Our work on classifying tables as layout and relational tables on the web with a machine learning approach is published at Tweb!
Waqar Haider and Yeliz Yesilada. Classification of Layout vs Relational Tables on the Web: Machine Learning with Rendered Pages. ACM Transactions on the Web, 2022, Volume 17, Issue 1, Article No.: 1, pp 1–23. https://doi.org/10.1145/3555349
Abstract: Table mining on the web is an open problem, and none of the previously proposed techniques provides a complete solution. Most research focuses on the structure of the HTML document, but because of the nature and structure of the web, it is still a challenging problem to detect relational tables. Web Content Accessibility Guidelines (WCAG) also cover a wide range of recommendations for making tables accessible, but our previous work shows that these recommendations are also not followed; therefore, tables are still inaccessible to disabled people and automated processing.
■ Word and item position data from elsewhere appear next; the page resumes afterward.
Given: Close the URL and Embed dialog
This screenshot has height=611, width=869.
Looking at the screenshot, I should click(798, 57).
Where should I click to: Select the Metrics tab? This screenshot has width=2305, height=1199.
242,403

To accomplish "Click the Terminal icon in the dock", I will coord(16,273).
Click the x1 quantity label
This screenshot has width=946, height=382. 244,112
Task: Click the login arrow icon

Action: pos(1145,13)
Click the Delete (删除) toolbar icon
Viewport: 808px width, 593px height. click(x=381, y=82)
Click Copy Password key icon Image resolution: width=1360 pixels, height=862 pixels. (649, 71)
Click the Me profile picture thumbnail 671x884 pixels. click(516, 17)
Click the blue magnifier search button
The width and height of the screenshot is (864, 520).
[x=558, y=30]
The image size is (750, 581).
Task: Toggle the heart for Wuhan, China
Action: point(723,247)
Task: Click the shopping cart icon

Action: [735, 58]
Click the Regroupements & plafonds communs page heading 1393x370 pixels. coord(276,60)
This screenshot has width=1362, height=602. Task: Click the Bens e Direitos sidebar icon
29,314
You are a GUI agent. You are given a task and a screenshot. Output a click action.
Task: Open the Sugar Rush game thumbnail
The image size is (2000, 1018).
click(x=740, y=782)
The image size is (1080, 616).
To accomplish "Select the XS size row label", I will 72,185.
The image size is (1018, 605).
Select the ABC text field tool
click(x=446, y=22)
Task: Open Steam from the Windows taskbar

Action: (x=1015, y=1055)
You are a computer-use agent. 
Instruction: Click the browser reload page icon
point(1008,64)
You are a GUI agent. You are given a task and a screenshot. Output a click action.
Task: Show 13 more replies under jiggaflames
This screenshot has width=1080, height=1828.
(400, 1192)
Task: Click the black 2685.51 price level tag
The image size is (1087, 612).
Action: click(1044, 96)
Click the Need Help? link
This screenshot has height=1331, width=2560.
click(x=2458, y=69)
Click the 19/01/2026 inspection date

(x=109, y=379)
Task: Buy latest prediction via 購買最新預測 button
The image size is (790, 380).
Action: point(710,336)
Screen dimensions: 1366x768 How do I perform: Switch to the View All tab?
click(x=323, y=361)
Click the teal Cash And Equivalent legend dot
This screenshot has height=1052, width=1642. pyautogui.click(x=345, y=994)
We propose a new approach to table mining by not looking at the HTML structure, but rather, the rendered pages by the browser. The first task in table mining on the web is to classify relational vs. layout tables, and here, we propose two alternative approaches for that task. We first introduce our dataset, which includes 725 web pages with 9,957 extracted tables. Our first approach extracts features from a page after being rendered by the browser, then applies several machine learning algorithms in classifying the layout vs. relational tables. The best result is with Random Forest with the accuracy of 97.2% (F1-score: 0.955) with 10-fold cross-validation. Our second approach classifies tables using images taken from the same sources using Convolutional Neural Network (CNN), which gives an accuracy of 95% (F1-score: 0.95). Our work here shows that the web’s true essence comes after it goes through a browser and using the rendered pages and tables, the classification is more accurate compared to literature and paves the way in making the tables more accessible.